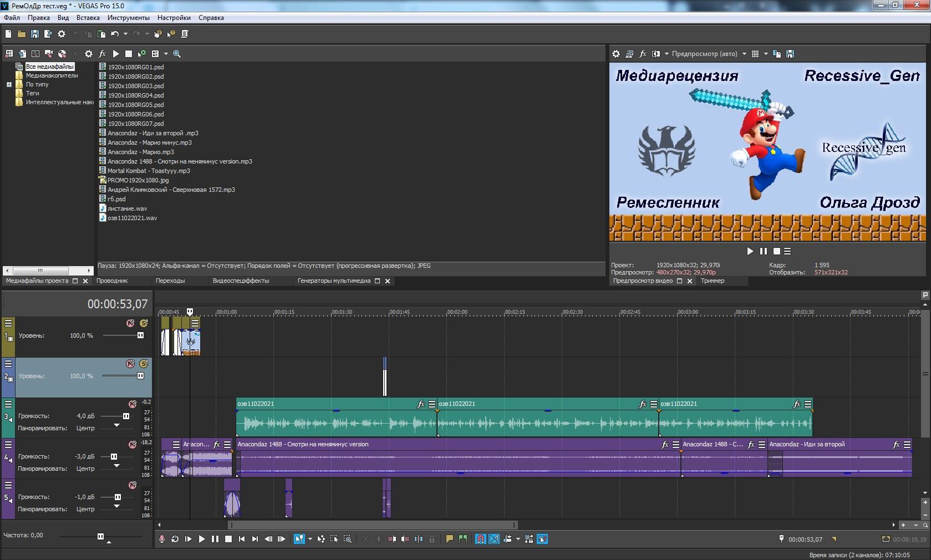This screenshot has height=560, width=931.
Task: Click the split screen view icon in preview
Action: 656,54
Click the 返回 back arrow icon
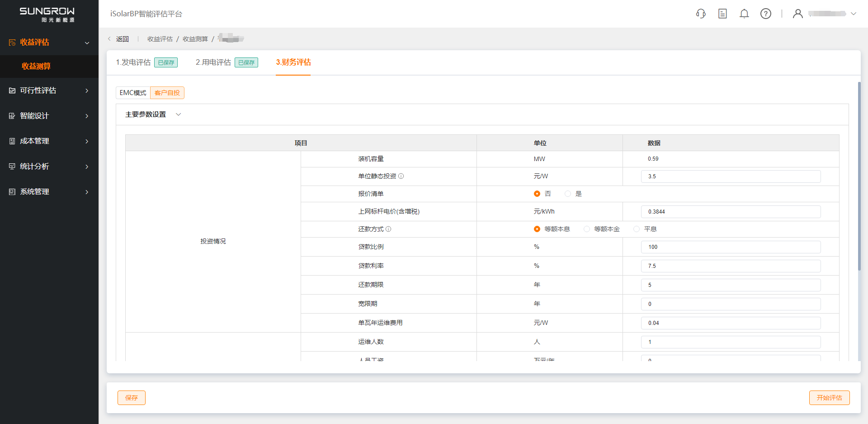This screenshot has width=868, height=424. [109, 39]
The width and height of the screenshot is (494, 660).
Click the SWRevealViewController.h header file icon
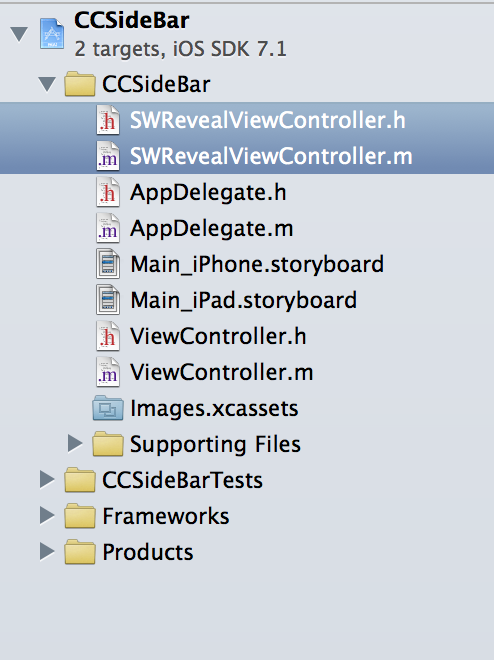[108, 120]
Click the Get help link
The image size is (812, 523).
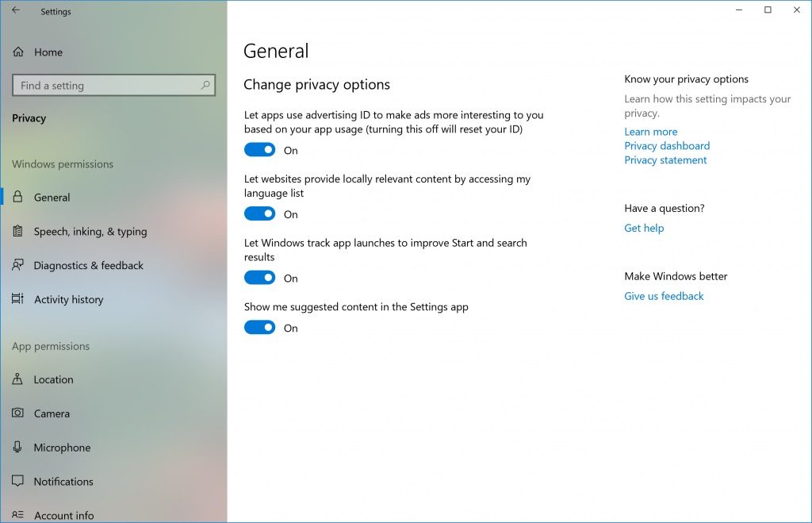coord(644,229)
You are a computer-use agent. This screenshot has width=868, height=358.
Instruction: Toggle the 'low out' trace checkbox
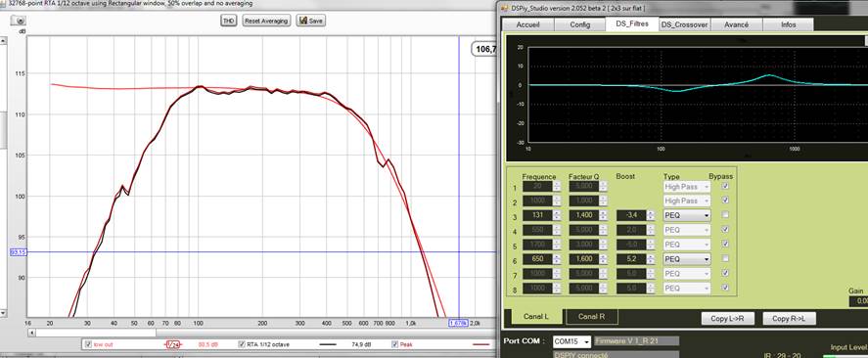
______
# [REQUIREMENT]
Skip the pictures. Please copy exactly the lines from the one with "You are a computer-use" through the final line of the material above, both ends included.

# [WORKED SOLUTION]
You are a computer-use agent. This screenshot has width=868, height=358.
Instruction: Toggle the 'low out' trace checkbox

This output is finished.